Try it - Please keep to the lines below from the one with "HCM Payroll USA (445, 100)" through the one with "[button] (724, 73)", and restate them word for word, ends included.

Dataset content -

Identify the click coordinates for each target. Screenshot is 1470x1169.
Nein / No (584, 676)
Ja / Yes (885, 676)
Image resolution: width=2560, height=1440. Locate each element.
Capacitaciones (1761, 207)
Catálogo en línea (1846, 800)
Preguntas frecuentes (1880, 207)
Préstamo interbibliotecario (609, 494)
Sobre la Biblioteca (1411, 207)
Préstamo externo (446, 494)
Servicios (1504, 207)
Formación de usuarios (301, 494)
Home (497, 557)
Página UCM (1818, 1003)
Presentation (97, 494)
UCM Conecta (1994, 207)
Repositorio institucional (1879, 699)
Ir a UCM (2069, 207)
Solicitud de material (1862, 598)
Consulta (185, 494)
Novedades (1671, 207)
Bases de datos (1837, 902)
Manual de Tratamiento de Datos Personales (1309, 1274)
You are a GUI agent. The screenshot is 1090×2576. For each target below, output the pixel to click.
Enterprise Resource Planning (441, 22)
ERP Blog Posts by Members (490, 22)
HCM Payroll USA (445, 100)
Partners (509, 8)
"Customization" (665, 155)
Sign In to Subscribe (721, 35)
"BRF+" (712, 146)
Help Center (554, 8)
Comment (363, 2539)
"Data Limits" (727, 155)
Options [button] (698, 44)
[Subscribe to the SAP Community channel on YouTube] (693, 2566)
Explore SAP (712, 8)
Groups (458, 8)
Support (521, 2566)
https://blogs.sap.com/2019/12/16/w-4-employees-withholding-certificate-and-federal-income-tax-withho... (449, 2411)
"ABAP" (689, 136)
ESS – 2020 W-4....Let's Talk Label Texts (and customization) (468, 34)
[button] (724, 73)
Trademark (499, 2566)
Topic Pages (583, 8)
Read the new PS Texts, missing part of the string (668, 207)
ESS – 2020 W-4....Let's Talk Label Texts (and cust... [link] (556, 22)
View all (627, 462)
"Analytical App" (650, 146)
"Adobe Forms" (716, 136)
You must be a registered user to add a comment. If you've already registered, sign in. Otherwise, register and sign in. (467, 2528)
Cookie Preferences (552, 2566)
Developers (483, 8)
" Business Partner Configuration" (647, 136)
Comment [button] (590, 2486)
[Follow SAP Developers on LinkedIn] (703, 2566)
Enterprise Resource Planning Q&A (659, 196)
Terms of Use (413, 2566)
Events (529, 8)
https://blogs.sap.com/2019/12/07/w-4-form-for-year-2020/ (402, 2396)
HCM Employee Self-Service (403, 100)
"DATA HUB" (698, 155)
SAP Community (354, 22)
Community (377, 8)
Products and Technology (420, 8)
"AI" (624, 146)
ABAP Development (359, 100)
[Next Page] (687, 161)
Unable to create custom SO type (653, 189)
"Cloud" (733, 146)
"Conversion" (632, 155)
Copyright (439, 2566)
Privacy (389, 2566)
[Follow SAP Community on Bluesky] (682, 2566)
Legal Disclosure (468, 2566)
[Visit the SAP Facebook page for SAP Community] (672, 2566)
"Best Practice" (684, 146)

Answer -
HCM Payroll USA (445, 100)
Partners (509, 8)
"Customization" (665, 155)
Sign In to Subscribe (721, 35)
"BRF+" (712, 146)
Help Center (554, 8)
Comment (363, 2539)
"Data Limits" (727, 155)
Options [button] (698, 44)
[Subscribe to the SAP Community channel on YouTube] (693, 2566)
Explore SAP (712, 8)
Groups (458, 8)
Support (521, 2566)
https://blogs.sap.com/2019/12/16/w-4-employees-withholding-certificate-and-federal-income-tax-withho... (449, 2411)
"ABAP" (689, 136)
ESS – 2020 W-4....Let's Talk Label Texts (and customization) (468, 34)
[button] (724, 73)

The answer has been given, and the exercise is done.